W3C home > Mailing lists > Public > www-tag@w3.org > December 2007

Re: The meaning of "representation"

From: <noah_mendelsohn@us.ibm.com>
Date: Tue, 4 Dec 2007 18:17:49 -0500
To: wangxiao@musc.edu
Cc: Chimezie Ogbuji <chimezie@gmail.com>, Mikael Nilsson <mikael@nilsson.name>, Tim Berners-Lee <timbl@w3.org>, www-tag@w3.org
Message-ID: <OF321C6F01.0EB38BCE-ON852573A7.00785FE2-852573A7.007A2A7E@lotus.com>

Xiaoshu Wang writes:

> I am not sure if I have misunderstand.
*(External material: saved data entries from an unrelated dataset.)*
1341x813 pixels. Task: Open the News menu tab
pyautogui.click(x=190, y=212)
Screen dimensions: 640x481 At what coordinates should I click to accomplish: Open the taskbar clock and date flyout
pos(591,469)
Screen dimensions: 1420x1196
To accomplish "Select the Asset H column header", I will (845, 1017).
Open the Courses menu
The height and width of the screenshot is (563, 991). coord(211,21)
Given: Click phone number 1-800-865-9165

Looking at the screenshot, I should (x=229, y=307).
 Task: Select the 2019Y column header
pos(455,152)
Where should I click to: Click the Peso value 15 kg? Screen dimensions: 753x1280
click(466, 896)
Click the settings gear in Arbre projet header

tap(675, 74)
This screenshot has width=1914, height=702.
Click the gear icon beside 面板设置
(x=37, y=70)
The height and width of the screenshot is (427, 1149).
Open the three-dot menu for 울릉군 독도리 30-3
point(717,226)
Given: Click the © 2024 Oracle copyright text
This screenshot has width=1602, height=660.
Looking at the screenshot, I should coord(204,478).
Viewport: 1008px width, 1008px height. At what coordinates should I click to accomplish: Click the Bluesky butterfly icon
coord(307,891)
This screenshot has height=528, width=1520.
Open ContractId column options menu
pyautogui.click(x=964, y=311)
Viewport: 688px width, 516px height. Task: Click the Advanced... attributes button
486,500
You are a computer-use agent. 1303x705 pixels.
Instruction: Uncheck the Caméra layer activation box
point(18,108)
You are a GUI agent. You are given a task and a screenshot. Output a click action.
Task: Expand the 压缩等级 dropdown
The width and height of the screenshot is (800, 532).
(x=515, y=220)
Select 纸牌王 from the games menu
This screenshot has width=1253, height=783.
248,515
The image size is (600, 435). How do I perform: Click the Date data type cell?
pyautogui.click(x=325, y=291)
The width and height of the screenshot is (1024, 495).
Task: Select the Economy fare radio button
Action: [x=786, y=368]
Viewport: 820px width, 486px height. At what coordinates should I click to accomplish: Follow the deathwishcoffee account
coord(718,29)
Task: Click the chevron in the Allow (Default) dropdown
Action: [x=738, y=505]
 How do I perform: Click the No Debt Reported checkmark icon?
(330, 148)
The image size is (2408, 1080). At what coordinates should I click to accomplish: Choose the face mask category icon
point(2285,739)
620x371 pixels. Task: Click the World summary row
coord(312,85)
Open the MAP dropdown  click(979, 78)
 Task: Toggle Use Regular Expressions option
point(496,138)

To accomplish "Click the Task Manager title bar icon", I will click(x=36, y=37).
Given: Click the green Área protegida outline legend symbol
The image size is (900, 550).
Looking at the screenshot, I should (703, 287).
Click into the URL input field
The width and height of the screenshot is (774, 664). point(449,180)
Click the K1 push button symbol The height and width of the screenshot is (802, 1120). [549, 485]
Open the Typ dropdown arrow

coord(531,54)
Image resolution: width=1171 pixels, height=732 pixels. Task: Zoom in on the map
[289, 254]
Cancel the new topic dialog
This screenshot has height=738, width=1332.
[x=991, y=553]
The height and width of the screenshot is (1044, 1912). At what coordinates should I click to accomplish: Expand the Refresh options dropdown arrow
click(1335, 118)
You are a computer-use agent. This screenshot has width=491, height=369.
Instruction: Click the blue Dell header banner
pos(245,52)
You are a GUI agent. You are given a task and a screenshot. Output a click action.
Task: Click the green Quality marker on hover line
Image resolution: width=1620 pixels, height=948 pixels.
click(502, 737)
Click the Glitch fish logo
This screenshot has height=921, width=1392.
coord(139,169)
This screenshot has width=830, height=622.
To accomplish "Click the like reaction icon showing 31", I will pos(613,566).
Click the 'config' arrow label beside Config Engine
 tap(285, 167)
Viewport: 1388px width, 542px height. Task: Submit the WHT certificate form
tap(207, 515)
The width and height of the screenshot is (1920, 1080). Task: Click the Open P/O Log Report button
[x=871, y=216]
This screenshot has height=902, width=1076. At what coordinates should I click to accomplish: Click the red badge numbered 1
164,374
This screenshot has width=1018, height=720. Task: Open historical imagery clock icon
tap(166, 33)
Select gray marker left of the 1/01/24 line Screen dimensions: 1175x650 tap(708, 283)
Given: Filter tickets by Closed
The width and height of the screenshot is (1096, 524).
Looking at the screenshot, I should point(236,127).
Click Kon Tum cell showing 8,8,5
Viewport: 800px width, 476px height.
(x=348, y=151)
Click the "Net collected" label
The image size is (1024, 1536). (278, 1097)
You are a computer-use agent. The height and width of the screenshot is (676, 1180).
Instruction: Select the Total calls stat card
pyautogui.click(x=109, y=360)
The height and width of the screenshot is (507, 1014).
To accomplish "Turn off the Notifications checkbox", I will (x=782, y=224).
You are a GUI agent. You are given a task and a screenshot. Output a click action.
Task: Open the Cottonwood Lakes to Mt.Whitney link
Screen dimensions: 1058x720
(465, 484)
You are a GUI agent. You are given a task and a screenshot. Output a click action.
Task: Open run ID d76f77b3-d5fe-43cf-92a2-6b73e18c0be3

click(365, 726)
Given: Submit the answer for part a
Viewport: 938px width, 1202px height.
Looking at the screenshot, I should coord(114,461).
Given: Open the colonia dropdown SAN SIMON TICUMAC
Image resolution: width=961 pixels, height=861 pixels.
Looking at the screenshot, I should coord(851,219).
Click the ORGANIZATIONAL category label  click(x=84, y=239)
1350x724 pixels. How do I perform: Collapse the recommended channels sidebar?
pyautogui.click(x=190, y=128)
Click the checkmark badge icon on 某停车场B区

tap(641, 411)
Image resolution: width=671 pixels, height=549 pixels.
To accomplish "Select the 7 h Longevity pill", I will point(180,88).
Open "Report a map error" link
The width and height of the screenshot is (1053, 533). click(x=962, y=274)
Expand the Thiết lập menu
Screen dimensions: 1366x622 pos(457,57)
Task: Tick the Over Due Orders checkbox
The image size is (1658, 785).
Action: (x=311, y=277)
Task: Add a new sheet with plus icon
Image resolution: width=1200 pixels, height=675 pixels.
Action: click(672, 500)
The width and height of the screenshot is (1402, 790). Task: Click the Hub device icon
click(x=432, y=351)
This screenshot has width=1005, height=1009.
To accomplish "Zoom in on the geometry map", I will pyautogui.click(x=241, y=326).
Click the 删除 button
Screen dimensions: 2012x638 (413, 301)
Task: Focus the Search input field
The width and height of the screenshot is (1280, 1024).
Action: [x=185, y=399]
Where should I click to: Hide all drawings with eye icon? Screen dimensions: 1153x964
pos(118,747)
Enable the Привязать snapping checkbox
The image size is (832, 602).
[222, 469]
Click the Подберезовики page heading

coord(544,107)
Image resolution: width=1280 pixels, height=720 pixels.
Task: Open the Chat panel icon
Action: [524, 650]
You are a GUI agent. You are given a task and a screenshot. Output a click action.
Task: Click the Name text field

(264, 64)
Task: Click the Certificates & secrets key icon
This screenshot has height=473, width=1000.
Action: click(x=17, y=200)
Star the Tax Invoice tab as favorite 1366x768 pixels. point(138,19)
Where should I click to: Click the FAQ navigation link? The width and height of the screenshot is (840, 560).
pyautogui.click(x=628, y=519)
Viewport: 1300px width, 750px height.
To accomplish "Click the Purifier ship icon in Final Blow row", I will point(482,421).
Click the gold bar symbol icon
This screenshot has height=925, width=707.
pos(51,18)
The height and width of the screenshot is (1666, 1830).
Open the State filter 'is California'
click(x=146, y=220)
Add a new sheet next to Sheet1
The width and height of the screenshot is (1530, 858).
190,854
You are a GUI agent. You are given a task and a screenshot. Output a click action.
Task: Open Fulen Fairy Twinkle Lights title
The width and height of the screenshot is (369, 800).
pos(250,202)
Do you want to say that 
> "information *is* bit-stream"?

Long ago Dan Connolly proposed what I think is often a pretty good rule of 
thumb for contributions to this list[1]: "If a thread goes back and forth 
three times without anybody suggesting textual changes to the document, 
something's wrong."  I like that guideline, and I think we should take it 
as advice to wrap up at least this little bit of the discussion, perhaps 
without agreement if necessary. 

Still, you've asked a direct question, so I think that deserves at least a 
try at a direct answer:  No, I don't think I'd say that the "information 
is the bit stream".  The way I understand Shannon, we can start by 
imagining, as an example, a fixed set of messages I might wish to convey 
to you:

1. The light is red.
2. The light is yellow.
3. The light is green.
4. The light is off.

We know in advance that these are the possible messages.  If I, using some 
code or other, manage to tell you that, for example, the light is green, 
then we can say I have conveyed to you that information.  Now, as someone 
who is interested in semantics you might say "which light?  what do you 
mean by green?  Were you trying to distinguish regular green from dark 
green, or did you mean any shade of green is OK?"Both Shannon and I, for 
purposes of this exchange are saying: "Frequently the messages have 
meaning; that is they refer to or are correlated according to some system 
with certain physical or conceptual entities. These semantic aspects of 
communication are irrelevant to the engineering problem."  They're not 
irrelevant to the semantic web, but I think they are not essential to the 
fundamental notion of information, is in "information resource". 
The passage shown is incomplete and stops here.